Why should you invest in Real Estate in the Metaverse. Just like “real” real estate, virtual real estate is an investment. Metaverses have all seen tremendous interest from users, rising sale revenues from in-world assets, and land prices doubling from an average of $6,000 per parcel in mid-2021 to $12,000 per parcel by year-end, according to a Republic Realm report. And as DappRadar explained, virtual land NFTs are one of the most enticing aspects of the blockchain-based metaverse, as they allow owners to build experiences, incentivizing creativity and imagination while embracing decentralization. They also unlock a monetization aspect since these virtual parcels can be rented to third parties or simply serve as a rentable investment.
Andrew Steinwold, managing partner and founder of NFT-focused investment firm Sfermion, sees an additional purpose and likens virtual real estate to social media.
“You can view the piece of virtual land you own as your “social media profile” similar to your Facebook or Instagram profile. On those social media platforms you can really only post pictures and written content about yourself while on virtual world platforms your optionality is unlimited,” he said.
“You can create a gallery to show off your NFTs, you can create your own house just for creative purposes, you can create an e-commerce store and actually sell NFTs. If you know how to code you can actually create a mini-game on your piece of land, you can even create a source of passive income through setting up a billboard on your land or renting the land out to other users,” Steinwold continued.
Where Is the Best Place to Buy Land?
A new Citi report, Metaverse and Money, notes that moving from the physical world to the virtual world isn’t significantly different, as while we can purchase a big mansion in the middle of nowhere, we often choose to live in an expensive small apartment, in the center of the city.
“This is because the network effect is meaningful, as the apartment says something about us and the community around it. In the virtual world, platforms such as The Sandbox also have multiple pieces of real estate. However, owing to the network effects, we tend to perceive certain plots as more valuable than others, especially if they are in the vicinity of celebrities or in closer proximity to the center of the town,” the report notes. “Some people prefer to buy virtual land in megacities, although there are several other plots of land available in The Sandbox at cheaper rates. These decisions are driven by some of the same factors we take into consideration while purchasing land in the physical world.”
The Sandbox is a virtual world where players can build, own, and monetize their gaming experiences using SAND, the main utility token of the platform. Its metaverse is based on a map of 166,464 LANDS — blockchain-backed virtual tokens — which are physical spaces in the Metaverse owned by players to create and monetize Games. LANDS are used to publish your game and can be rented to game creators, according to its whitepaper. It also has a market value of $3.9 billion, according to the Motley Fool.
It is the largest virtual world in terms of transaction volumes, with 65,000 transactions in virtual land totaling $350 million in 2021, according to the Centre for Finance, Technology and Entrepreneurship (CFTE) in its metaverse report. Because of the choice to limit the number of lands and assets, prices are mainly determined by supply and demand in the secondary market and have grown considerably from an average of $100 per land in January 2021 to $15,000 in December 2021, with a clear acceleration in Q4 2021 — when the Sandbox Alpha was released, according to the CFTE.
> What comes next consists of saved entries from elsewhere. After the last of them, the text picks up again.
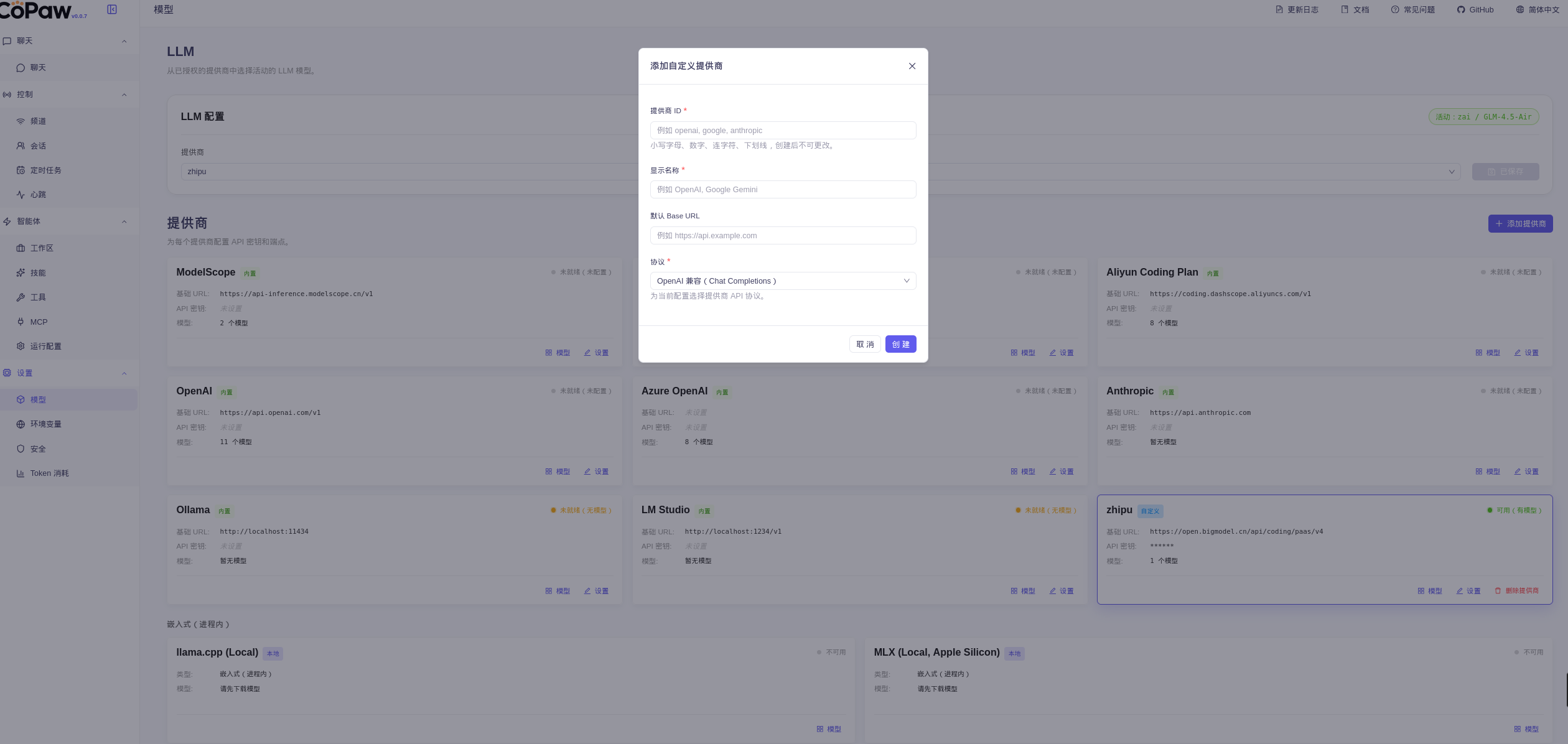Open the 更新日志 changelog icon link

pyautogui.click(x=1279, y=9)
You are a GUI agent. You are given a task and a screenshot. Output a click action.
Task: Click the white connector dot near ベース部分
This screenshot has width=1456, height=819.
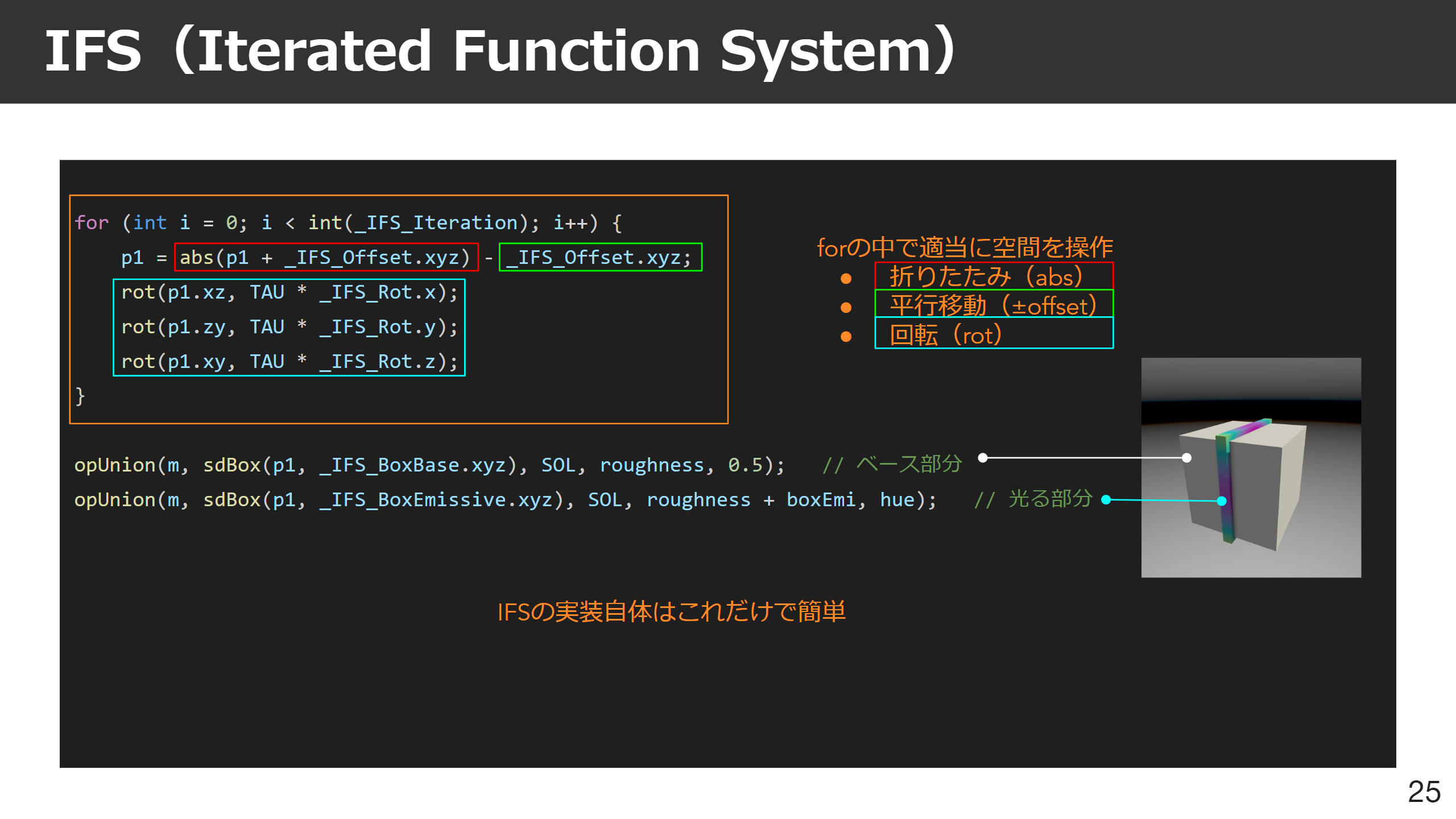click(x=982, y=458)
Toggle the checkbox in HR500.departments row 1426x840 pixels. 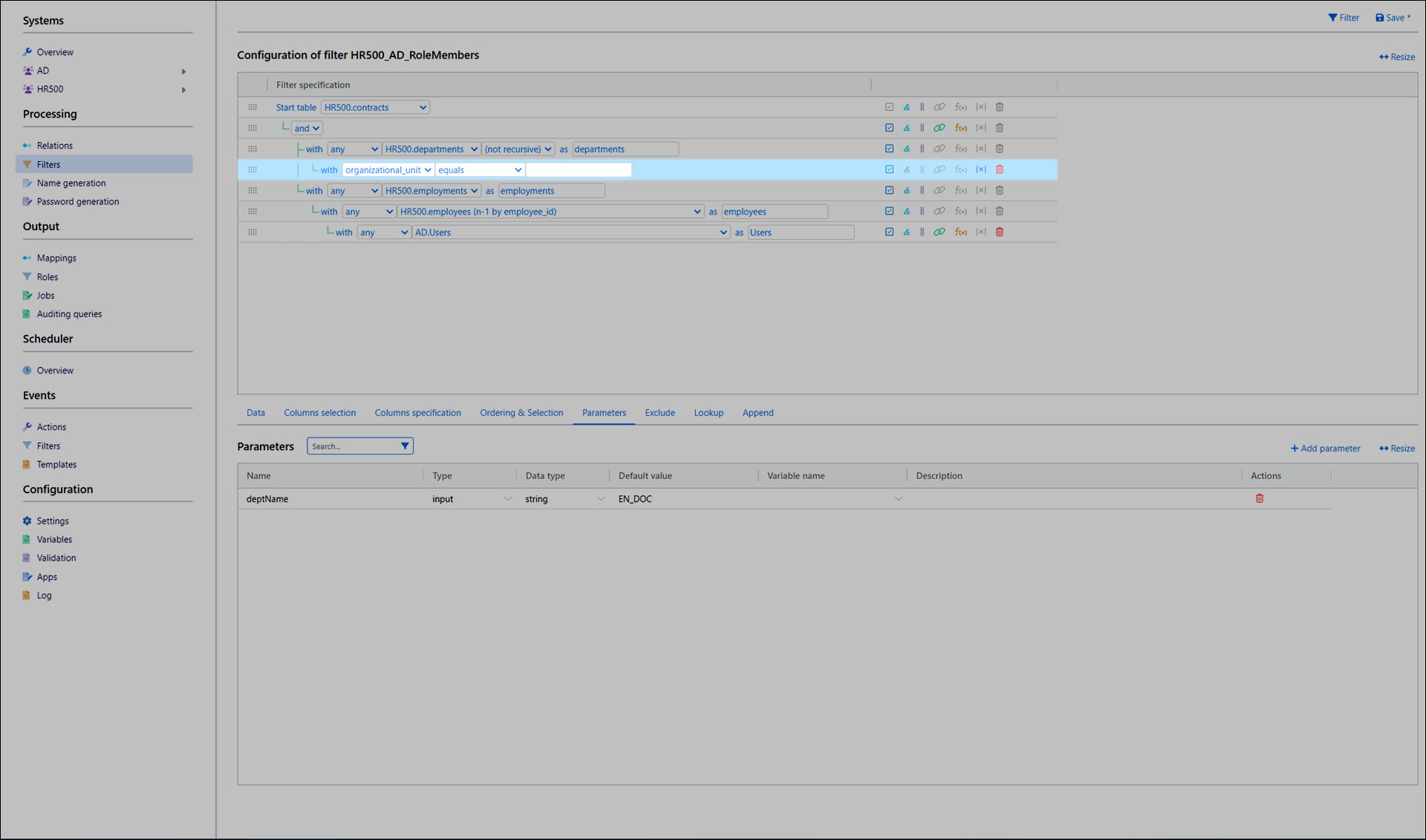[889, 149]
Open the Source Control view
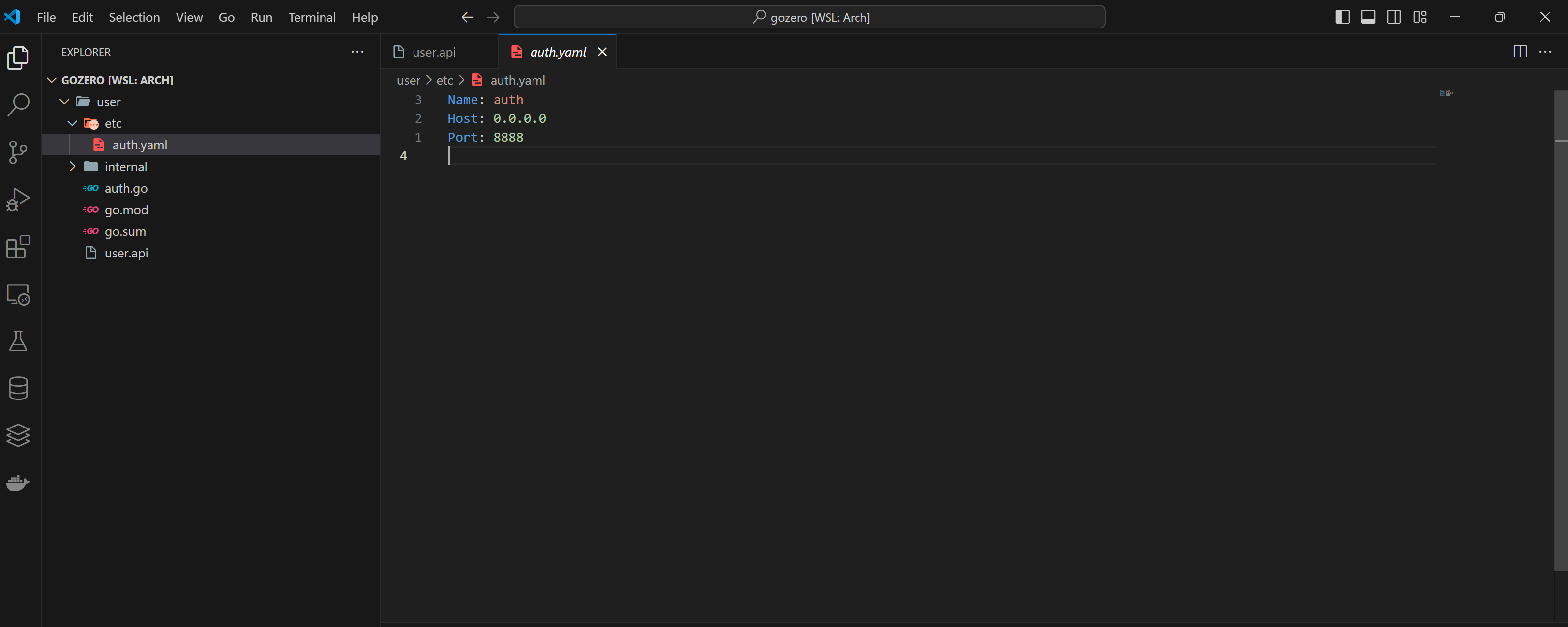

In March, HSBC set a stake in the metaverse through the purchase of a plot of virtual land, becoming the first global financial services provider to enter The Sandbox, as GOBankingRates previously reported.
Decentraland is a virtual reality platform powered by the Ethereum blockchain and users can create, experience, and monetize content and applications, according to its whitepaper. The scarcity of land, on top of which applications can be built, creates hubs that capture user attention, which drives revenue to content creators. It has a market cap of $4.8 billion, according to the Motley Fool.
Land in Decentraland is permanently owned by the community, giving them full control over their creations and landowners control what content is published to their portion of land, which can range from static 3D scenes to interactive systems such as games. Land is a non-fungible, transferrable, scarce digital asset stored in an Ethereum smart contract. It can be acquired by spending an ERC20 token called MANA- which can also be used to make in-world purchases of digital goods and services.
In February, JPMorgan became the first bank to open a lounge in Decentraland, as GOBankingRates previously reported.
According to the Axie Infinity whitepaper, “Lunacia, the Axie homeland, is divided into tokenized plots of land which act as homes and bases of operation for their Axies. Plots can be upgraded over time using a variety of resources and crafting ingredients that can be found when playing the game.”
Lunacia consists of 90,601 plots of land, which are represented as NFTs and can be freely traded by players, according to the developer whitepaper. The Genesis property in question is particularly valuable because of its scarcity: there are only 220 Genesis plots within the game’s 90,601 plots.